### Reading passage
+ + + + + + +
Okay.  Well, you expected there would have been more injuries to the limbs or something.  Is that about it?—Yeah, I would.”

A nurse who treated the deceased at the hospital when she was first admitted gave similar evidence as did three examining pathologists.  The pathologists were allowed to give evidence of their opinion – that if a person fell 6m from a tree you would expect to see more than a single head injury – without having to refer to relevant scientific literature or detail how their CV gave the particular expertise in the area.  With respect to the pathologists, Sofronoff P said (at [52]):

They were eminently qualified, by their experience of actual observations that they had personally made over many years, to say that it was unlikely that [the deceased] could have fallen the distance claimed and, yet, have suffered only the single observed injury to her skull.

With respect to the evidence from the treating paramedic, His Honour said at [69]:

For the same reasons that the similar evidence of the pathologists was admissible, so too was this evidence.  The evidence about an expectation of more than a single injury was based expressly upon the witnesses’ experience.  It was, in truth, evidence of fact, namely past observations and present observations coupled with the unremarkable opinion that, having regard to that past experience, the present observations were unusual.
+ + + + + + +
### To do
a: Answer these about the excerpt on opinion evidence:
(i) From what height did the deceased reportedly fall from the tree?
(ii) At which paragraph did His Honour address the treating paramedic's evidence?
(iii) Who treated the deceased when she was first admitted to the hospital and gave similar evidence?
b: Print the excerpt on opinion evidence from "A nurse who" up to and including "to her skull.".
c: Please render this sentence from the excerpt on opinion evidence in Spanish: "The evidence about an expectation of more than a single injury was based expressly upon the witnesses’ experience."

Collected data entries
+ + + + + + +
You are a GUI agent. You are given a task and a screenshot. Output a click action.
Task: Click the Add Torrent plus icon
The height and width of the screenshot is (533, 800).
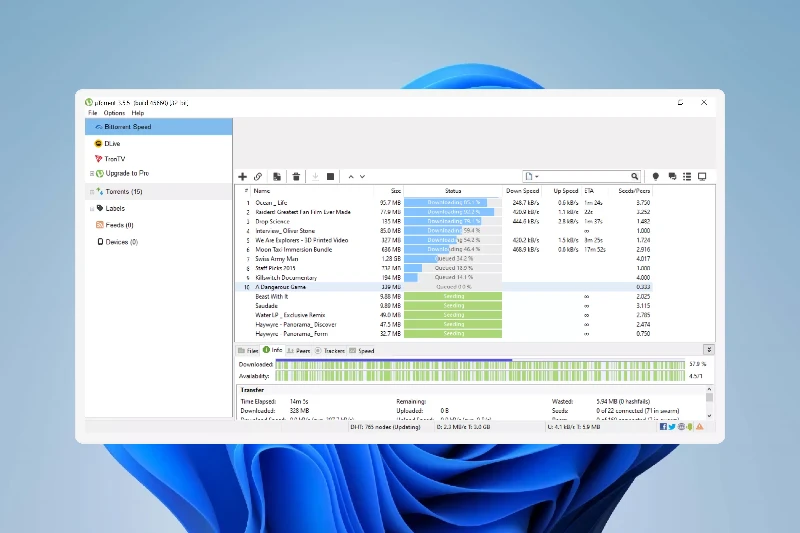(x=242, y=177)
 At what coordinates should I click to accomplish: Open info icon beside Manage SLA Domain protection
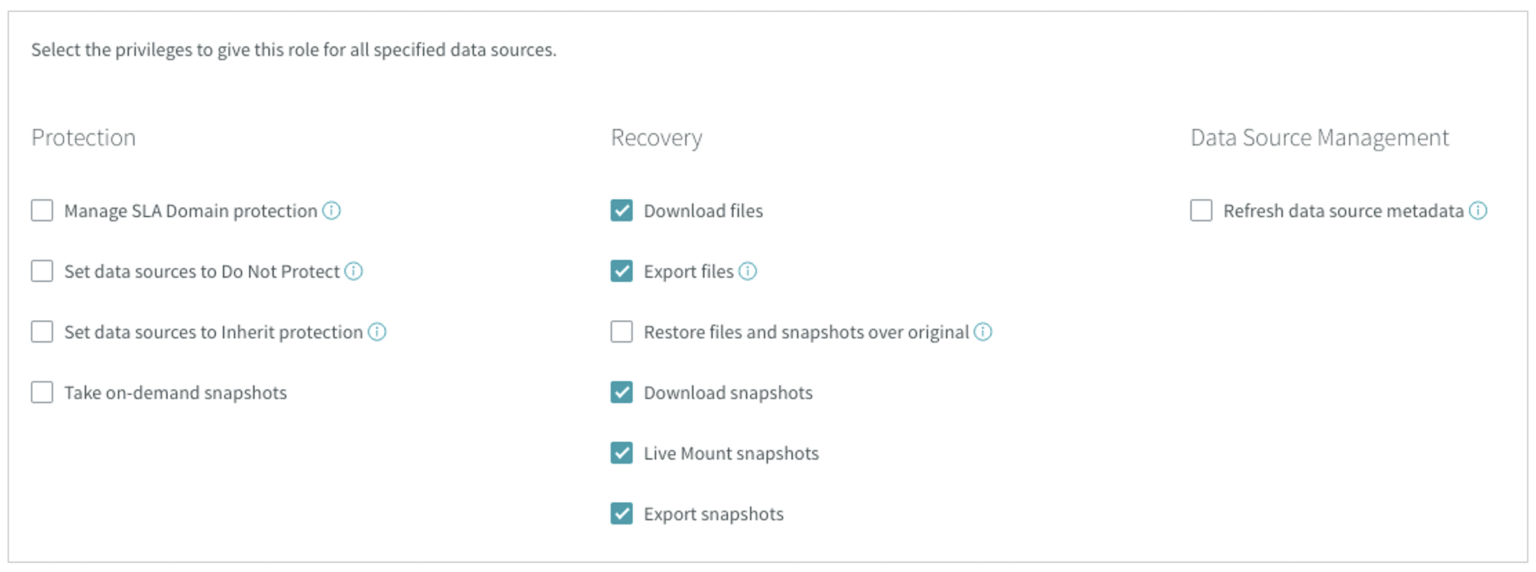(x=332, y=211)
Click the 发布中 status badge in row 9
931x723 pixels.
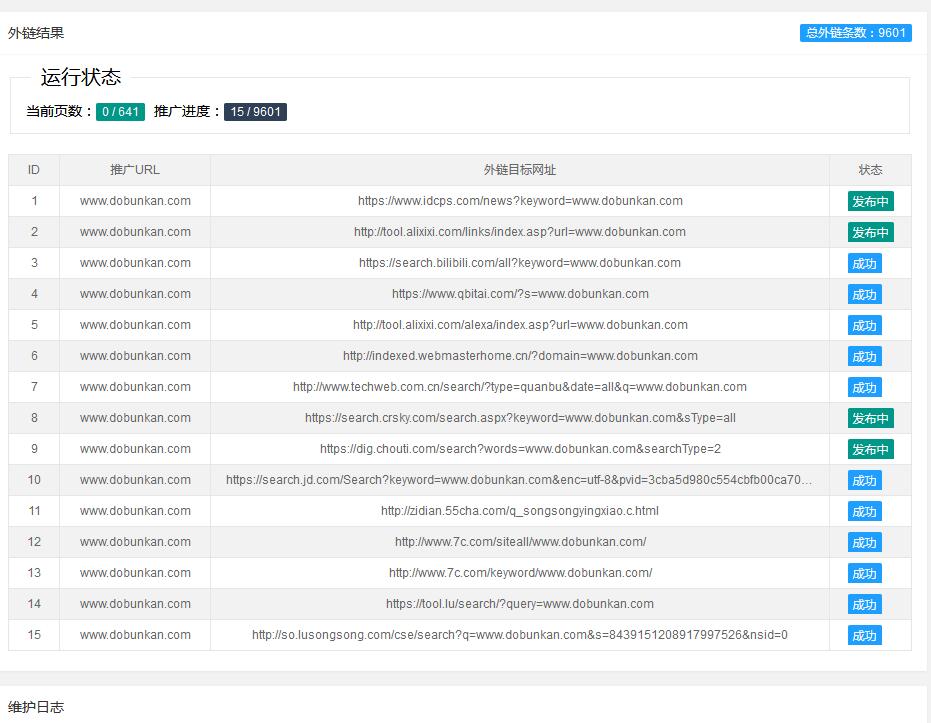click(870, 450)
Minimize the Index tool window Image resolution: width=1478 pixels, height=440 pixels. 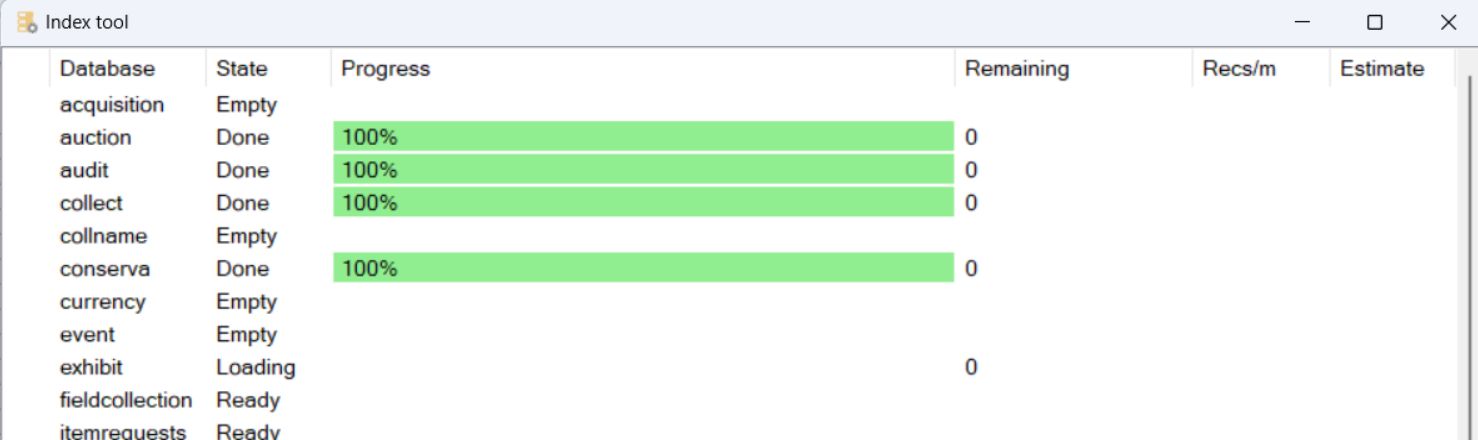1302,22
+ + + + + + +
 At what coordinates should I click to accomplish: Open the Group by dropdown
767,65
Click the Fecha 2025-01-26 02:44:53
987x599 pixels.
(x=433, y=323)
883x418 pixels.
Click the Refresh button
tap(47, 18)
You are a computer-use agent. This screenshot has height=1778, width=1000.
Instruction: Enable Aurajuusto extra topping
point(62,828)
+ + + + + + +
### Answers for this exercise
a:
(i) 6m
(ii) [69]
(iii) A nurse

b:
A nurse who treated the deceased at the hospital when she was first admitted gave similar evidence as did three examining pathologists.  The pathologists were allowed to give evidence of their opinion – that if a person fell 6m from a tree you would expect to see more than a single head injury – without having to refer to relevant scientific literature or detail how their CV gave the particular expertise in the area.  With respect to the pathologists, Sofronoff P said (at [52]):

They were eminently qualified, by their experience of actual observations that they had personally made over many years, to say that it was unlikely that [the deceased] could have fallen the distance claimed and, yet, have suffered only the single observed injury to her skull.

c: La prueba sobre la expectativa de más de una sola lesión se basaba expresamente en la experiencia de los testigos.